Bitcoin is closing in on 13,000 (£9,725), in what is set to be another milestone in the cryptocurrency’s meteoric rise.
The price of Bitcoin pushed past 12,000 (£8,977) overnight, and was trading upwards of 12,700 (£9,503) by midday, according to CoinDesk’s Bitcoin Price Index, prompting further concerns over potentially volatile price movements.
A number of institutional investors say they are still avoiding Bitcoin, after seeing it rise around 1,100% since the start of the year.
Bitcoin is the world’s leading virtual currency, operating independently of any bank or central authority.
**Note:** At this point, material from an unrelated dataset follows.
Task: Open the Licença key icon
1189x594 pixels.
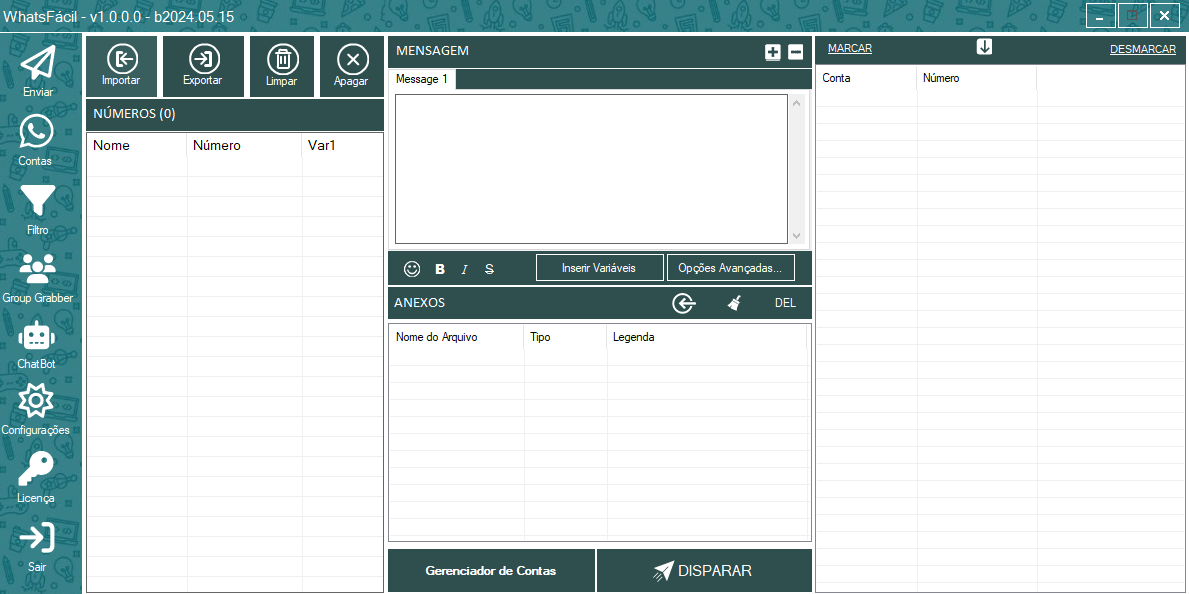Action: coord(36,476)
It was created in 2009 by an unknown person using the alias Satoshi Nakamoto, resulting in a so-called cryptocurrency that has its own value and is not tied to any physical currency.
Coins are transferred directly between users, and are kept in a digital wallet that can be accessed on a computer or mobile device.
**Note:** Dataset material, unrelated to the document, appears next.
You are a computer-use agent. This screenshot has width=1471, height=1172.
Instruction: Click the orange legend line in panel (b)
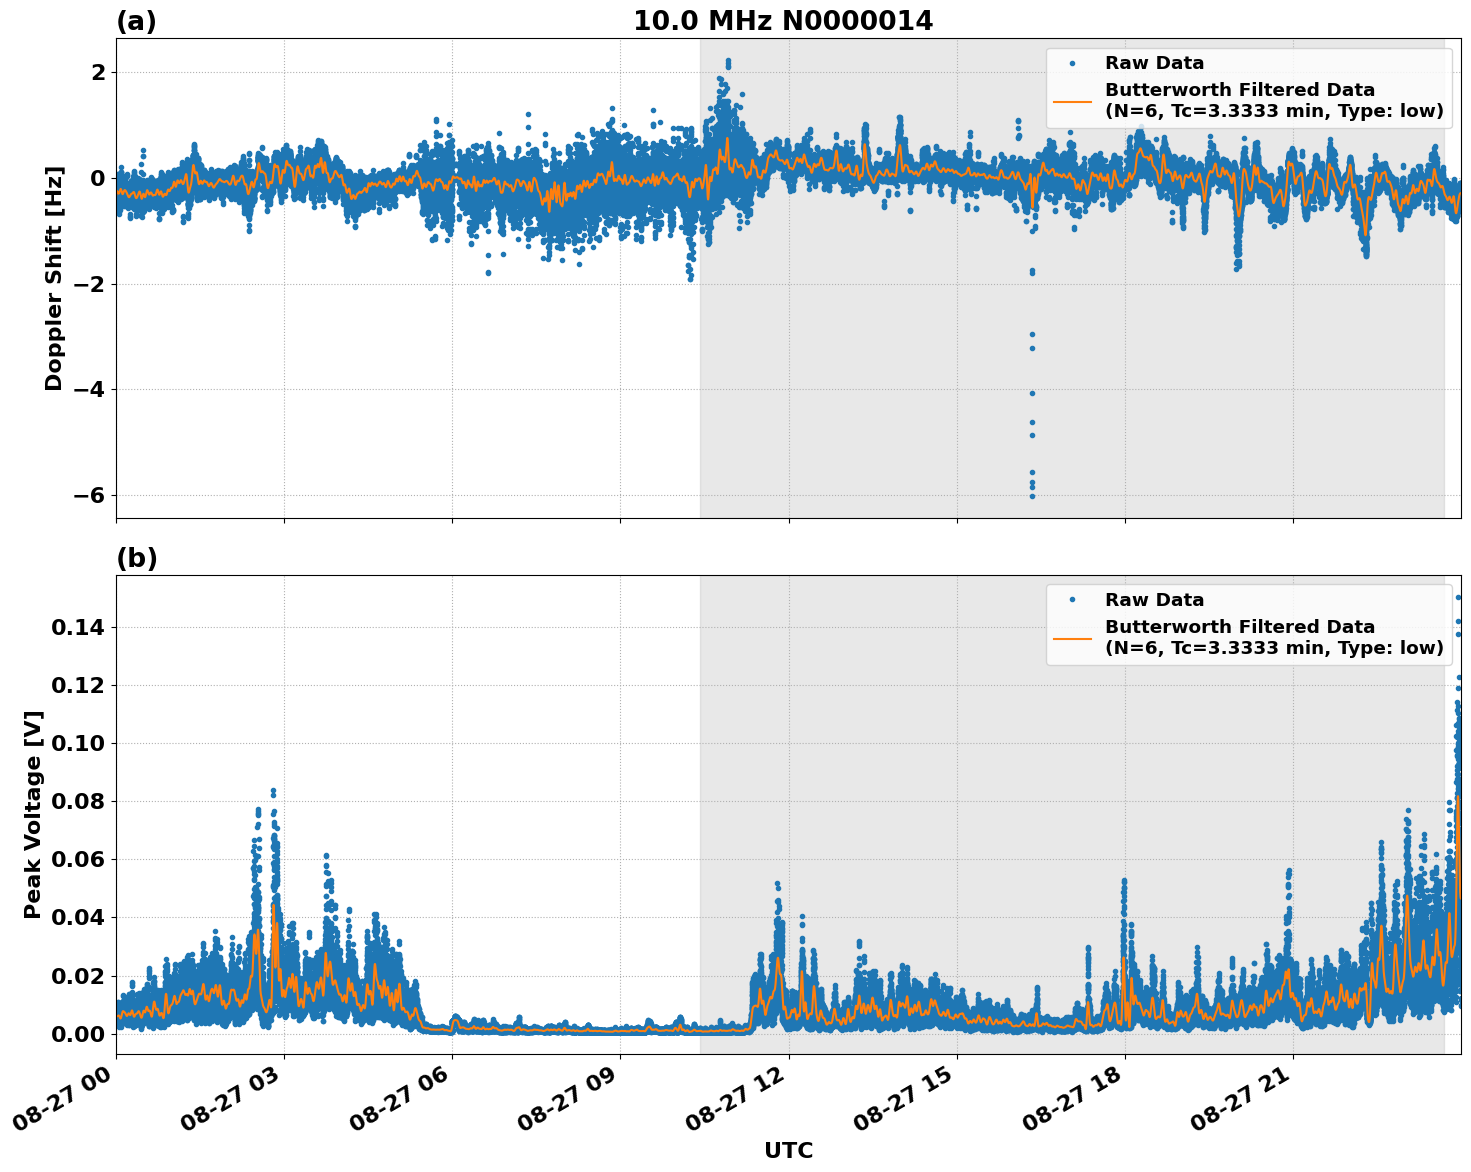1073,637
A number of retailers now accept Bitcoin.
But aside from trading them for goods and services, or buying them on an exchange from existing users, new coins can be generated through a process called “mining” – where software and in some cases specialised computer hardware is used to to verify others’ Bitcoin transactions.
Bitcoin relies on this kind of decentralised technology – called the blockchain – for secure payments.
With companies keen to jump on the bandwagon and entice the public to spend their hard-earned cash on investments in Bitcoins, MoneySavingExpert Maritin Lewis has taken to his blog to brief consumers on the advantages and pitfalls of the currency.
“At this point I should say I’ve no expertise on the technology behind Bitcoin or other cryptocurrencies and assets,” the financial journalist warns.
So here are his four tips to avoid being caught out by the craze:
Don’t invest in something you do not understand
Martin’s advice is that, while you might not need to be an expert in the technical details, you need a thorough understanding of what you’re getting into.
He writes: “You need to understand how it works as an investment, how liquid it is (ie, can you get out when you want to), the level of risk and what can drive the price up and down.”
His advice is not to invest “just because a friend told you to”, but to do your own research and make the decision that’s right for you.
Where is the demand for Bitcoin coming from?
“To be created Bitcoins have to be mined and there are meant to be only a limited possible number to be found,” writes Martin.
“The fact it’s a scarce resource leads to the assumption that if demand rises so will the price.”